Understanding the role of liquidity is critical to effective portfolio management. This session provided guidance on how to build investment portfolios that incorporate liquidity needs and manage through market downturns. Participants learned how to manage “capital-in-waiting,” as they build out a private markets portfolio, among other considerations for liquidity management.
- To optimize liquidity management: comprehensively identify sources and uses of cash, analyzing how they behave during periods of market stress, reviewing the relationship between liquidity and market volatility and creating a framework that combines cash flow and investment portfolio analysis.
- Liquidity and volatility: If the portfolio is not required to make any liquidity distributions, then theoretically, portfolio volatility, should not be a consideration. If a portfolio is required to make significant distributions, volatility will impact its ability to grow over the long term. This is especially true if the distributions are dollar-based rather than percentage-based, and there is little or no flexibility to adjust the distribution level during economic and financial market stress.

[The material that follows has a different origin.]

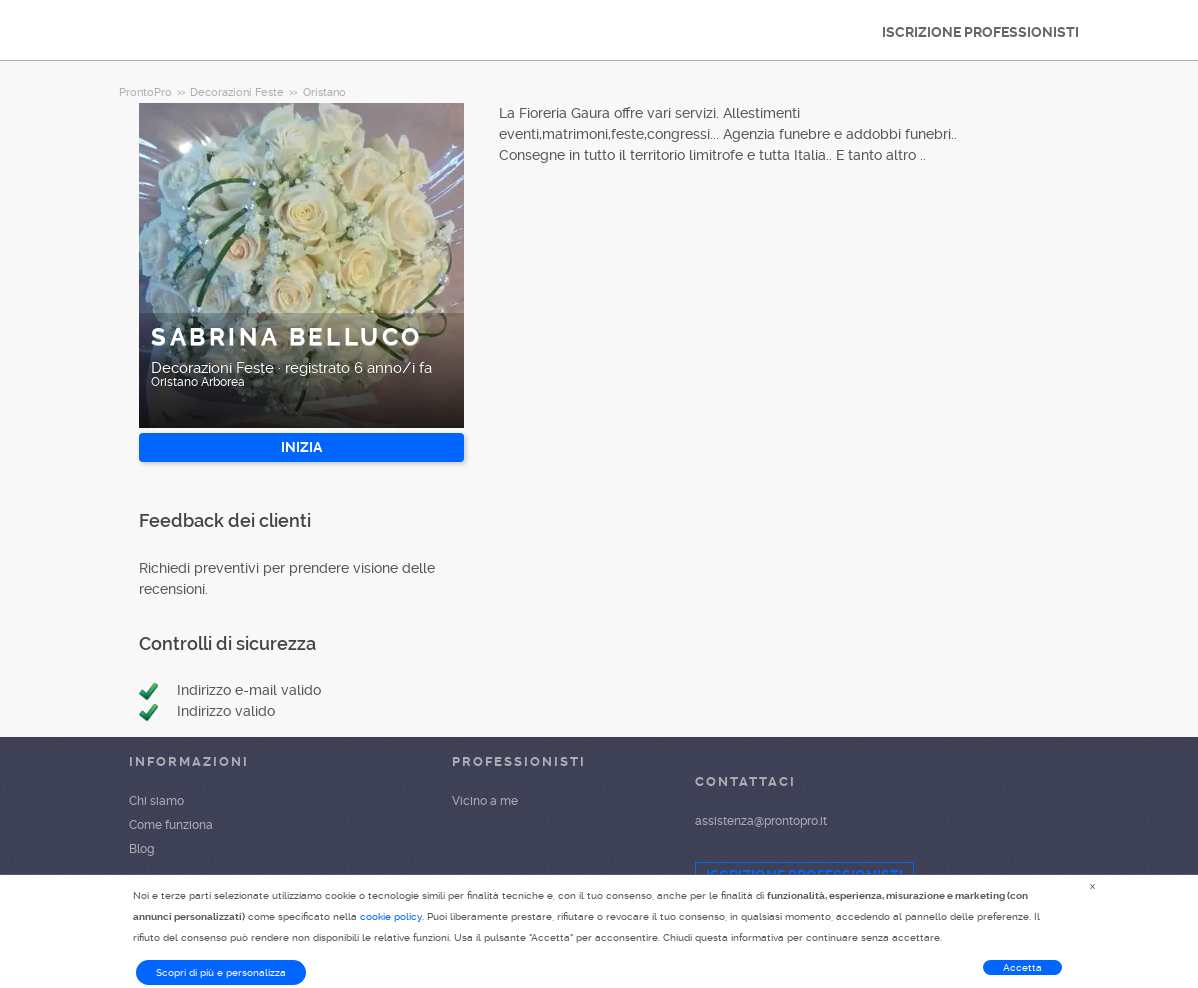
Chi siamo (156, 801)
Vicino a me (485, 801)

- Liquidity planning is the process of understanding the sources and uses of portfolio liquidity and how they could be impacted during various types of market environments. Uses of liquidity should include, but are not limited to:
- Personal spending
- Operating company cash requirements
- Real estate development and capital requirements
- Private market capital calls (private equity, venture capital, distressed etc.)
- Taxes (State and Federal)—not just income
- Family office and professional expenses
- Loan repayments
- Investment opportunities (dry powder).
- Families with high allocations to illiquid investments should understand the impact to portfolio and liquidity management of increasing their allocations to private market funds and direct investments.